Continuous variables are given as mean with standard deviation or median with 25th and 75th quantile in square brackets based on test for normal distribution using the Shapiro–Wilk test. Categorical variables are displayed as n (%). Normally distributed variables were analyzed by the Student’s t test. Not normally distributed variables were assessed by the Mann–Whitney U test. Categorical variables were tested by Chi-square (two-sided), reported as frequencies and percentages. Measures of clearance are repeated measurements from the same patients and thus are correlated. Therefore, we fitted general linear models with repeated measurements. Differences between the arms were calculated at each time point with 95% confidence interval (CI). Marginal means were compared and the difference was calculated with 95% CI as effect measure. A test of non-inferiority was performed with these confidence intervals.
The Kaplan–Meier method was applied to calculate and depict the survival function of the dialyzer lifetime.

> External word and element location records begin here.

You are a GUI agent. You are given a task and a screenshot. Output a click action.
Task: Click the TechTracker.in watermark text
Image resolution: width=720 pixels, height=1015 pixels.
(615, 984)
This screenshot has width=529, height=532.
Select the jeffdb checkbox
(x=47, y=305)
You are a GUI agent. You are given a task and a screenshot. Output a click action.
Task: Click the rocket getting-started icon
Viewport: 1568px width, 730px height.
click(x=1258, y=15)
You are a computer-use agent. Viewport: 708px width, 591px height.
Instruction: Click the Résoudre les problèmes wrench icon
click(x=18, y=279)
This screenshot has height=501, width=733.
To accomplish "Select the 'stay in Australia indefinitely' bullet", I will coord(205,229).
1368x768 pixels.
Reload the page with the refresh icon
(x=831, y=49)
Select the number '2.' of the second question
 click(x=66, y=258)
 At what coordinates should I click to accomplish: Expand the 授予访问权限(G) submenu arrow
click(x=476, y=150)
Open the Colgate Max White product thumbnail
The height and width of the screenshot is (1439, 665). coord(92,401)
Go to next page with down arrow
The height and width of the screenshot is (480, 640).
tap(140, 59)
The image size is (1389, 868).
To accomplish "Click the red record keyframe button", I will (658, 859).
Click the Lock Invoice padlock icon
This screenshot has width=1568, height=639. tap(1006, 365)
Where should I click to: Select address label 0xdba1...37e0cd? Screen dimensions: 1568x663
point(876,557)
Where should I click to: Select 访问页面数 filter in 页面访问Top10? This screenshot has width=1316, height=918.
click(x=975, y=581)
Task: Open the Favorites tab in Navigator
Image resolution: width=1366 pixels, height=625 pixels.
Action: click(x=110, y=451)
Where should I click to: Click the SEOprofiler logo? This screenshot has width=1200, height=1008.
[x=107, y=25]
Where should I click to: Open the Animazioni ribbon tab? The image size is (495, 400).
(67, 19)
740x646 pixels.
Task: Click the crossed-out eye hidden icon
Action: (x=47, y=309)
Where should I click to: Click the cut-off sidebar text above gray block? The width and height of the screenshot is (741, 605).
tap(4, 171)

Statistical analysis was performed using IBM SPSS, versions 24 to 26 (Minneapolis, USA). R (R Core Team, Vienna) was applied for the generation of graphs. The significance level was defined 5% for two-tailed tests.
Results
Baseline criteria
Serum creatinine concentration was significantly higher in the control arm. There were no differences regarding other baseline variables between both study arms (Table 1).
Table 1.
Variable | Control arm CVVHDF, n = 33 | Intervention arm CVVHD-HCO, n = 35 | p value |
---|---|---|---|
Age, years | 67 [51,74.5] | 68 [57,74.0] | 0.626 |
Males | 26 (78.8%) | 18 (51.4%) | 0.180 |
Actual body weight, kg | 80 [72,100] | 80 [70,90] | 0.341 |
Height, cm | 174.70 ± 10.58 | 170.83 ± 9.16 | 0.113 |
BMI | 26 [24, 30] | 27 [24, 30] | 0.873 |
APACHE II score | 29.27 ± 7.27 | 29.60 ± 8.11 | 0.861 |
SOFA score | 9.15 ± 3.57 | 10.09 ± 3.88 | 0.305 |
SAPS II score | 56.27 ± 14.29 | 57.43 ± 14.63 | 0.743 |
Creatinine (µmol/l) | 240 [170,413] | 188 [129,266] | 0.031 |
Urea (mmol/l) | 19.90 ± 8.80 | 19.14 ± 8.99 | 0.728 |
urine output during first 24 h (ml) | 530 ± 752 | 518 ± 602 | 0.941 |
Admission diagnosis | |||
Sepsis | 9 (27.3%) | 11 (31.4%) | |
Pneumonia | 3 (9.1%) | 3 (8.6%) | |
ARDS | 3 (9.1%) | 4 (11.4%) | |
AKI | 2 (6.1%) | 3 (8.6%) | |
Hemorrhage | 4 (12.1%) | 1 (2.9%) | |
Cardiac | 4 (12.1%) | 5 (14.3%) | |
Rhabdomyolysis | 2 (6.1%) | 0 (0%) | |
Pancreatitis | 1 (3.0%) | 2 (5.7%) | |
Liver failure | 1 (3.0%) | 5 (14.3%) | |
Other | 4 (12.1%) | 1 (2.9%) | |
Systolic BP, mmHg | 108.33 ± 20.94 | 108.29 ± 20,04 | 0.992 |
MAP mmHg | 70 [62,78.5] | 72 [63,80] | 0.961 |
Mechanical ventilation | 24 (72.7%) | 33 (94.3%) | 0.16 |
Vasopressor | 23 (69.7%) | 32 (91.4%) | 0.23 |
Pre-existing diseases | |||
Congestive heart failure NYHA IV | 6 (18.2%) | 8 (22.9%) | 0.634 |
Pre-existing immunosuppression | 9 (27.3%) | 17 (48.6%) | 0.71 |
Liver cirrhosis | 7 (21.2%) | 10 (28.6%) | 0.484 |
History of malignancy | 7 (21.2%) | 11 (31.4%) | 0.34 |
Chronic pulmonary disease | 3 (9.1%) | 8 (22.9%) | 0.123 |
Indication for RRT | |||
Metabolic acidosis | 5 (15.2%) | 12 (34.3%) | 0.069 |
Pulmonary edema | 12 (36.4%) | 15 (42.9%) | 0.584 |
Hyperpotassemia | 8 (24.2%) | 7 (20%) | 0.673 |
Anuria (< 100 ml/d) | 26 (78.8%) | 25 (71.4%) | 0.484 |
Uremia | 20 (60%) | 13 (37.1%) | 0.53 |
Main reason for AKI | |||
Septic | 13 (39.4%) | 19 (54.3%) | |
Postrenal | 0 (0%) | 0 (0%) | |
Cardiorenal | 4 (12.1%) | 5 (14.3%) | |
Toxic | 3 (9.1%) | 0 (0%) | |
Hypovolemia | 6 (18.2%) | 3 (8.6%) | |
Rhabdomyolysis | 3 (9.1%) | 0 (0%) | |
Hepatorenal | 2 (6.1%) | 5 (14.3%) | |
Other | 2 (6.1%) | 3 (8.6%) |
Data presented as n (%), mean ± standard deviation or median [25th, 75th quantile]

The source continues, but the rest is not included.